The elder board of Willow Creek gave an update last night concerning the investigation into allegations of sexual misconduct by Bill Hybels. Pam Orr, the chair of the Elder Board, said “some apologies” to the women who came forward were in order.
“We have talked with several of [the women who have made allegations against Hybels] and are deeply saddened by the experiences they are sharing with us. We do believe we owe these women some apologies,” Orr stated in the Wednesday night meeting. Admitting the Board’s initial response to the allegations was to defend Hybels and his reputation, Orr said their reaction “cast some of the women in an unfair and negative light.”
The unfair light Orr refers to is the fact that when the board spoke to the congregation after the Chicago Tribune article breaking the news of the allegations to the public was published, the wording used by Willow Creek was that the allegations were all lies and those speaking out were colluding against Hybels. Orr apologized for the “sweeping statements” and admitted, “we do not believe the stories were all lies or that all the people were colluding against him.”
The group of people falling into the category of those formerly accused of collusion includes several high profile leaders who have had touch points with Willow Creek, like John Ortberg and Nancy Beach.
While Orr did not share the board’s current assessment of the allegations, she did say based on the conversations they have had so far, “we believe at least some of Bill’s choices were inappropriate.”
Willow Creek Is Determined to Learn from Its Mistakes
Moving forward, Orr outlined what the church leadership is doing to implement additional safeguards to ensure these kinds of things don’t happen again.
Getting to the Bottom of the Allegations – “We will continue seeking to have personal conversations, in a spirit of humility and listening, to speak directly with those who have raised concerns.”
Employing Outside Expertise – “We know we need outside expertise to help, and we have already consulted with several outside experts who are guiding us with next steps.” She did not give further detail on the outside expertise being employed or the next steps. (The lack of outside expertise was one of the criticisms some on the Willow Creek Associations board voiced about the initial investigation into the allegations four years ago.)

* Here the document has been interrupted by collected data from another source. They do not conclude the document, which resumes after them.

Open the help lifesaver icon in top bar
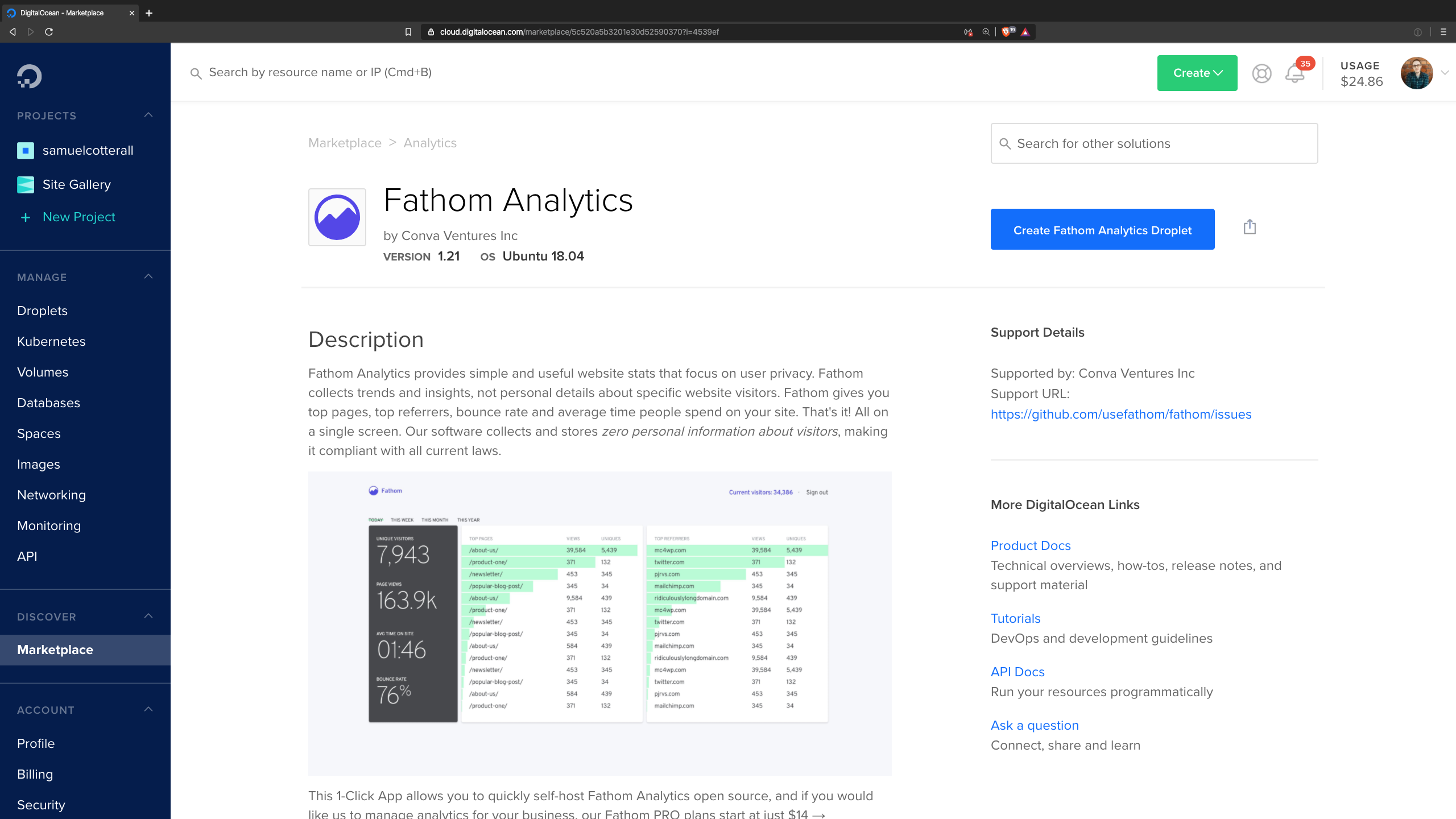This screenshot has width=1456, height=819. point(1261,73)
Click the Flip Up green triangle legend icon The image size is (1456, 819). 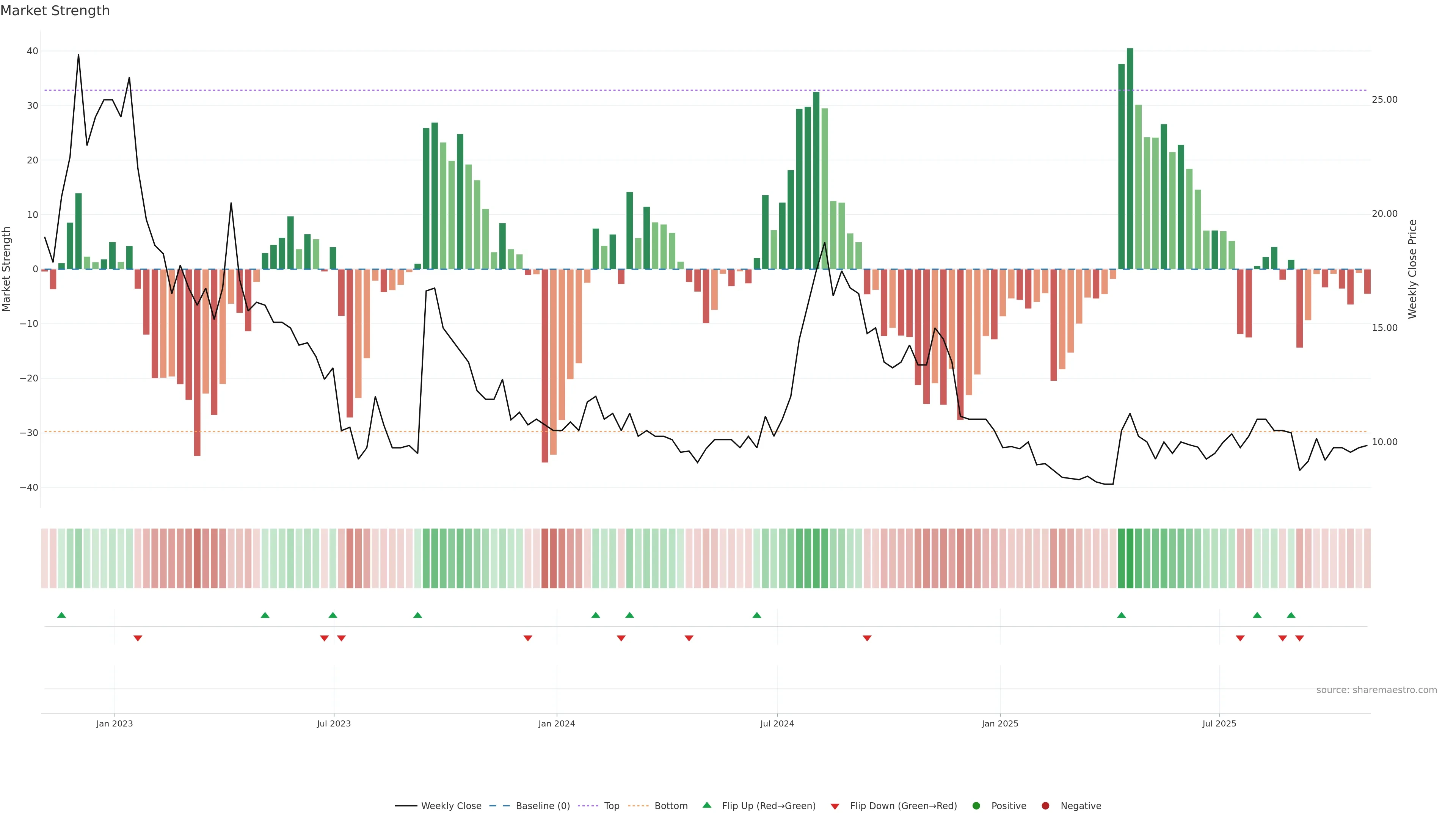706,805
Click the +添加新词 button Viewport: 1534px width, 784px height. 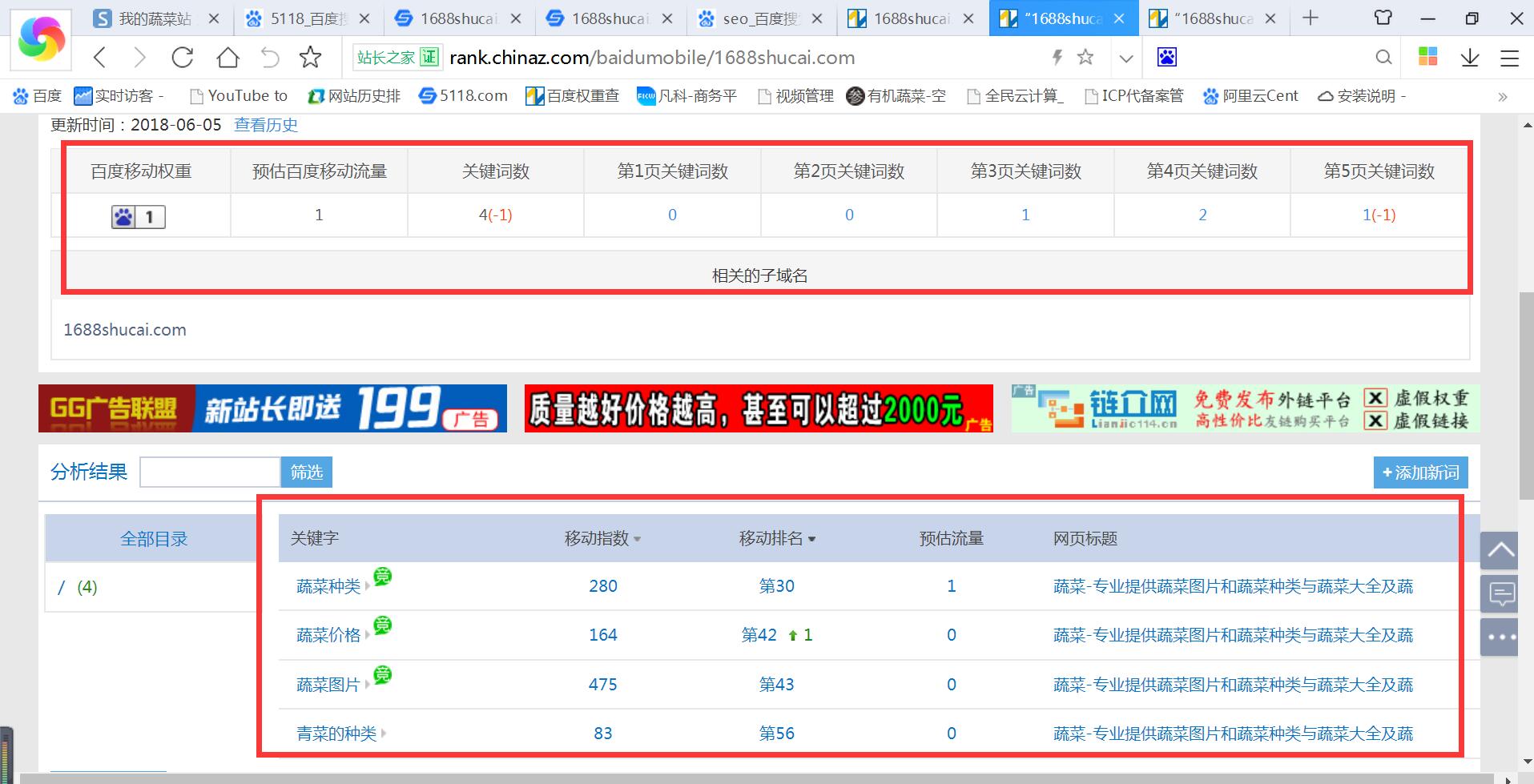[1419, 472]
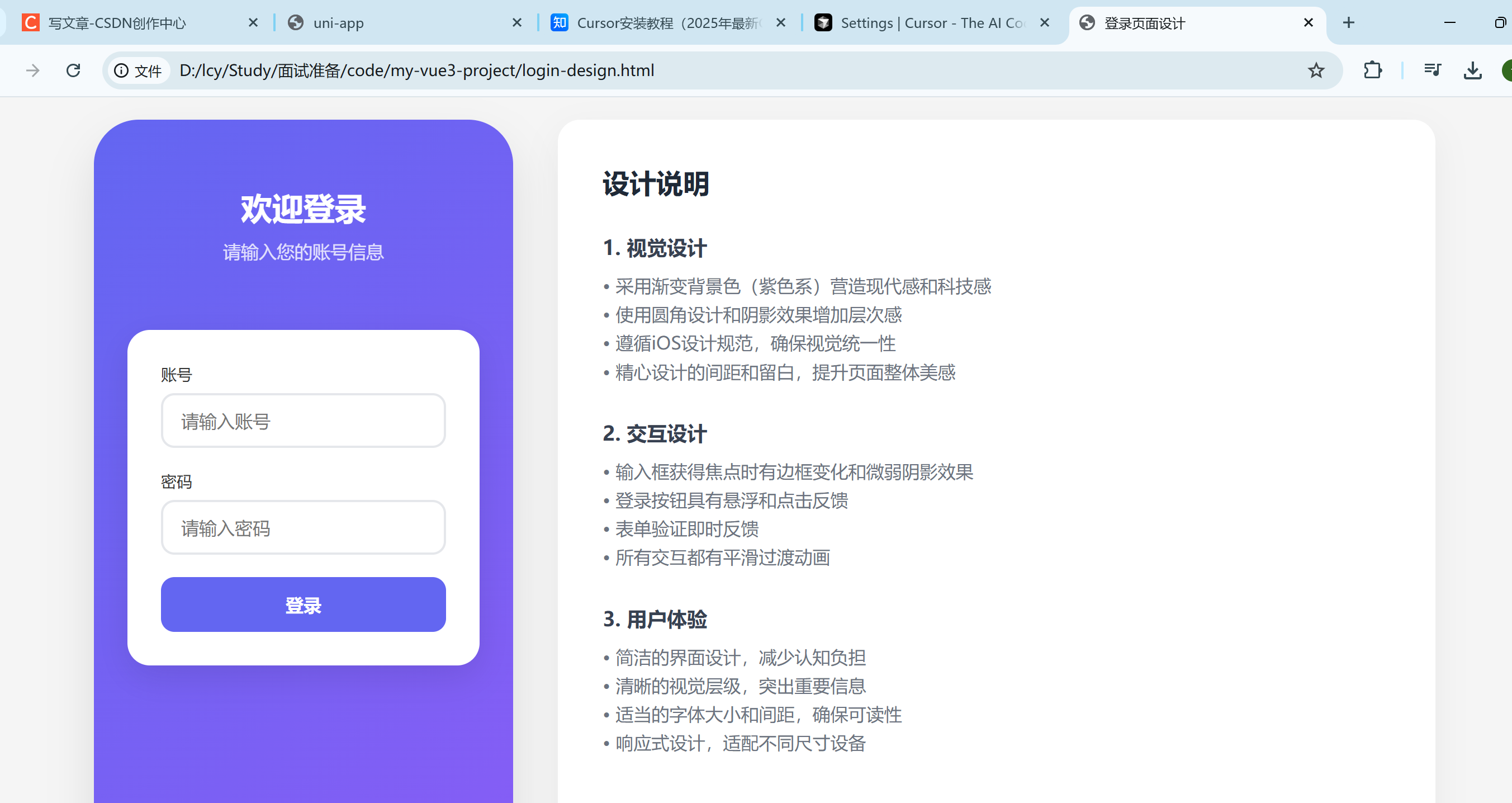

Reviewing Policies – “We are looking at ways we can improve our guidelines for how men and women work together, our email retention policy, and our policy on how someone can raise a concern about senior leaders.”
Orr also stated the Board is committed to walking alongside Hybels pastorally and to “work closely with the WCA board to take appropriate next steps with him.” Hybels announced his resignation about a month ago—just six months before he was planning to retire.
In closing, Orr noted her term as the chair of the Elder Board is ending this month. She will pass the baton to Lane Moyer, who has served for three years as an elder and attended the church since 1988. Orr says she will leave her post “with a heart that is broken over the grief this season has brought to so many.”